Texto: Jorge M. Saraiva
1996
Amândio Tavares
Amândio Gomes Sampaio Tavares licenciou-se em Medicina em 1952, no Porto, onde nasceu. Lembrava que durante os seus estudos teve apenas duas aulas sobre genética, uma sobre grupos sanguíneos e outra sobre cromossomas e hereditariedade mendeliana. Tornou-se assistente de patologia e começou a trabalhar precisamente com grupos sanguíneos. Como gostava de recordar, foi logo em 1952 que, a pedido do bispo de Viseu, fez o primeiro teste de exclusão de paternidade baseado no Rh e ABO. No ano seguinte, estudou a cromatina de Barr em teratomas – “o sexo do cancro” (Lancet, 1955). Estes estudos levam-no a ser convidado para uma reunião sobre cromatina sexual, em Londres (1957), onde conhece Polani e Anders, com quem viria a estabelecer importantes colaborações.

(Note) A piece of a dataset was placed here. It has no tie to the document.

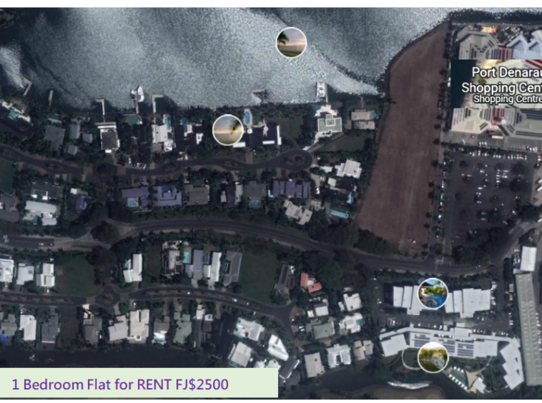Click the Port Denarau Shopping Centre label

pyautogui.click(x=502, y=80)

Em 1958, defende a sua tese de doutoramento na patologia da glândula mamária masculina. No mesmo ano, inicia culturas celulares e, em 1959, realiza o primeiro cariótipo humano a partir de sangue periférico, que o conduziriam ao estabelecimento da prática da genética clínica e do aconselhamento genético em Portugal.
Os seus muitos interesses científicos incluiriam ainda, entre outros, a genética das populações humanas e a evolução, a genética matemática e estatística, a informática médica (o seu Wang 2200 foi “o primeiro computador com ecrã” no Porto), o planeamento familiar, a genética da reprodução, a biologia social e a bioética.
Amândio S. Tavares cria, em 1977, a primeira disciplina de Genética Médica, na Fac. Medicina do Porto (e já antes, em 1970, como parte da Patologia Geral). Foi membro da Academia de Ciências de Lisboa e da World Academy of Art and Science. Foi o primeiro sócio honorário da SPGH (em 1996).
Recebe e orienta ou influencia, entre tantos outros, os pediatras que viriam a iniciar os primeiros serviços de genética médica em Lisboa e Porto, embora ele próprio nunca tenha chegado a ver reconhecido o serviço do seu hospital (a consulta externa do HSJ seria oficializada apenas em 1985). Amândio Tavares foi de facto o pai fundador da Genética Médica/Clínica em Portugal. Mas, como dizia, com a sua notória modéstia, “O que vale é que, como de costume, eu sou o primeiro a rir-se de mim mesmo: nunca me levei muito a sério…”.